Define $p(X,Z|)$ : $$\begin{array}{}\text{(13)}& p(X,Z|\mathrm{\Theta })={\mathrm{\Pi }}_{i=1}^{n}p(x_i,z_i|\mathrm{\Theta })={\mathrm{\Pi }}_{i=1}^{n}p(x_i|z_i,\mathrm{\Theta })p(z_i|\mathrm{\Theta })={\mathrm{\Pi }}_{i=1}^n{\alpha }_{z_i}\mathcal{N}({\mu }_{z_i},{\mathrm{\Sigma }}_{z_i})\end{array}$$ Define $p(Z|X,\mathrm{\Theta })$ : $$\begin{array}{}\text{(14)}& p(Z|X,\mathrm{\Theta })={\mathrm{\Pi }}_{i=1}^{n}p(z_i|x_i,\mathrm{\Theta })={\mathrm{\Pi }}_{i=1}^n\frac{{\alpha }_{z_i}\mathcal{N}({\mu }_{z_i},{\mathrm{\Sigma }}_{z_i})}{\sum _{l=1}^k{\alpha }_l\mathcal{N}({\mu }_l,{\mathrm{\Sigma }}_l)}\end{array}$$ Then $$Q(\mathrm{\Theta },{\mathrm{\Theta }}^{(g)})=\sum _{z_1=1}^k\sum _{z_2=1}^k\dots \sum _{z_N=1}^k(\sum _{i=1}^N[\log {\alpha }_{z_i}+\log \mathcal{N}({\mu }_{z_i},{\mathrm{\Sigma }}_{z_i})]\ast {\mathrm{\Pi }}_{i=1}^{N}p(z_i|x_i,{\mathrm{\Theta }}^{(g)}))$$ $$\begin{array}{}\text{(15)}& =\sum _{i=1}^N\sum _{l=1}^k(\log {\alpha }_l+\log \mathcal{N}({\mu }_l,{\mathrm{\Sigma }}_l))p(l|x_i,{\mathrm{\Theta }}^{(g)})\end{array}$$

M-Step: $$\begin{array}{}\text{(16)}& Q(\mathrm{\Theta },{\mathrm{\Theta }}^{(g)})=\sum _{i=1}^N\sum _{l=1}^k\log ({\alpha }_l)p(l|x_i,{\mathrm{\Theta }}^{(g)})+\sum _{i=1}^N\sum _{l=1}^k\log \mathcal{N}({\mu }_l,{\mathrm{\Sigma }}_l)p(l|x_i,{\mathrm{\Theta }}^{(g)})\end{array}$$ The first term contains only $\alpha$ and the second term contains only $\mu ,\mathrm{\Sigma }$, so we can maximize both terms independantly.

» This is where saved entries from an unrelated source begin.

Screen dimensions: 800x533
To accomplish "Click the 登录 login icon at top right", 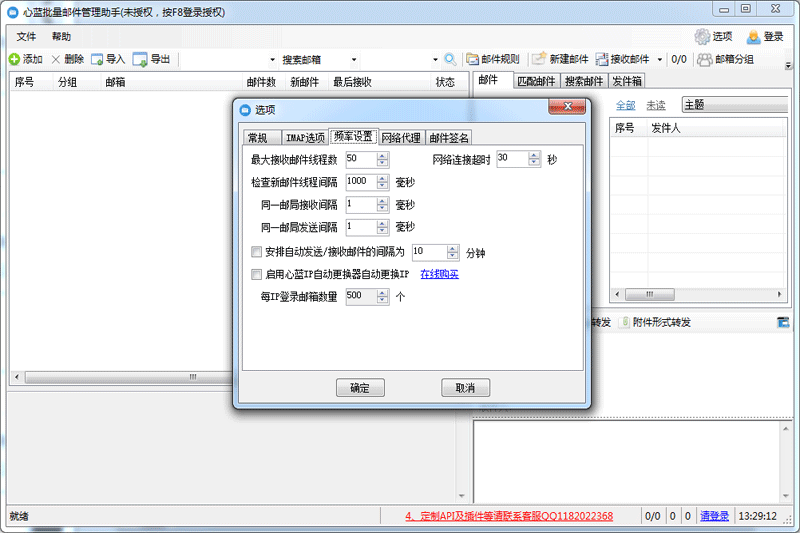I will pyautogui.click(x=754, y=36).
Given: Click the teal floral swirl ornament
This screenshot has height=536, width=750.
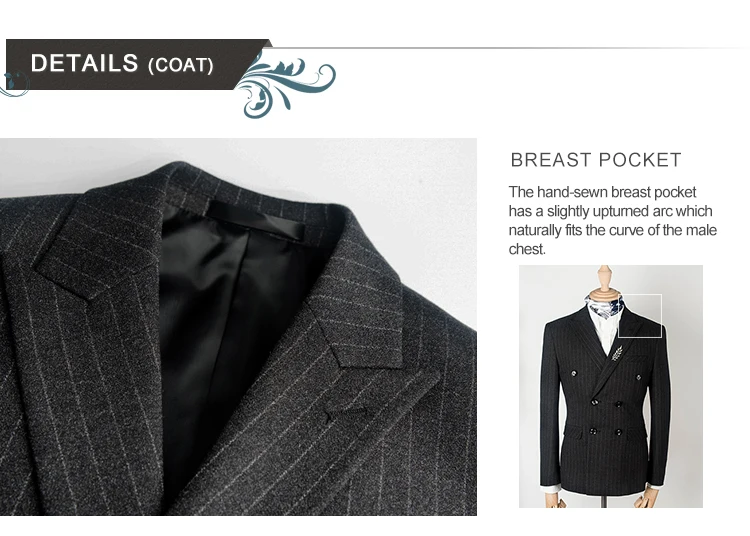Looking at the screenshot, I should 286,84.

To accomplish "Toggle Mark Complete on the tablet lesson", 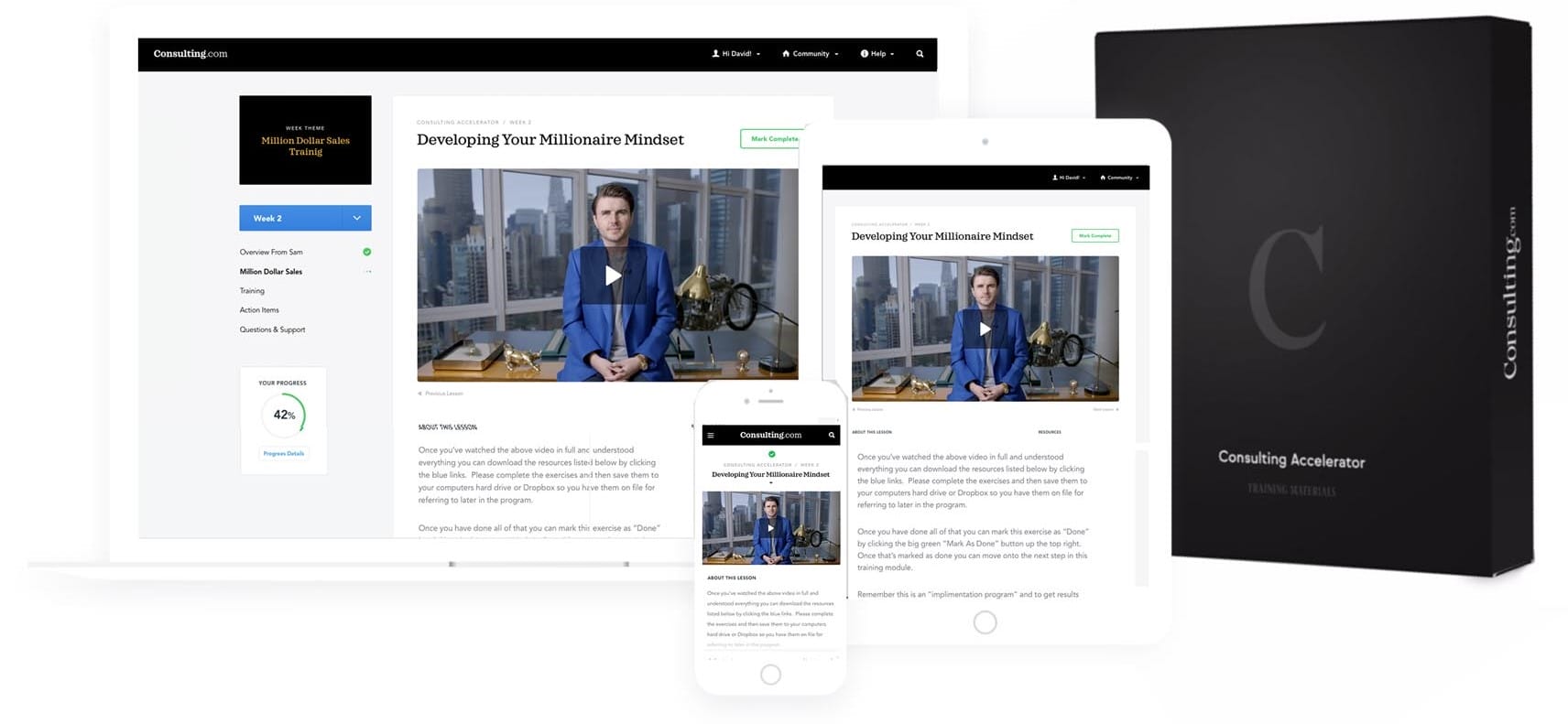I will (1094, 236).
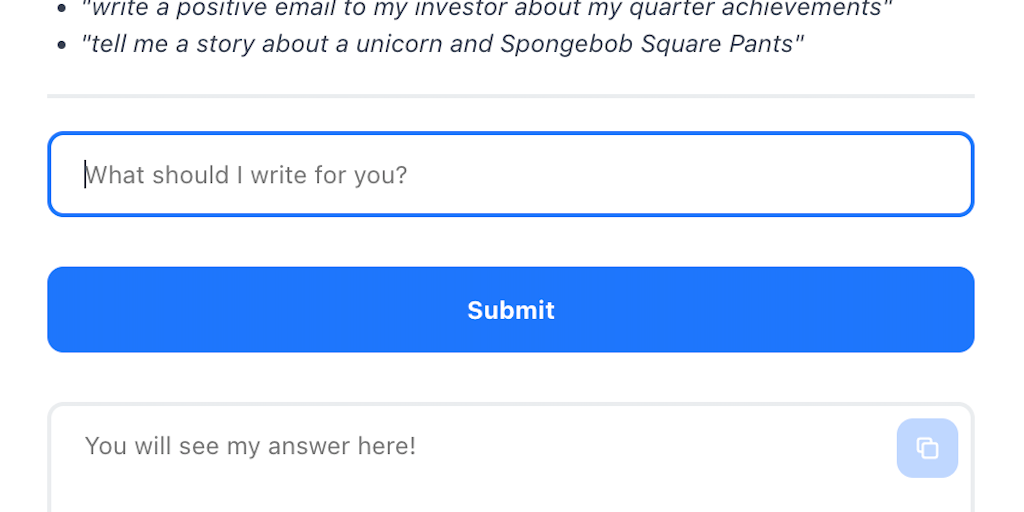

Maximizing $\alpha$ means that: $$\begin{array}{}\text{(17)}& \frac{\partial \sum _{i=1}^N\sum _{l=1}^k\log ({\alpha }_l)p(l|x_i,{\mathrm{\Theta }}^{(g)})}{\partial {\alpha }_1\dots \partial {\alpha }_k}=0\end{array}$$ subject to $\sum _{l=1}^k=1$.

Solving this problem via Lagrangian Multiplier, we have $$\begin{array}{}\text{(18)}& {\alpha }_l=\frac{1}{N}\sum _{i=1}^{N}p(l|x_i,{\mathrm{\Theta }}^{(g)})\end{array}$$ Similarly, we can solve $\mu$ and $\mathrm{\Sigma }$.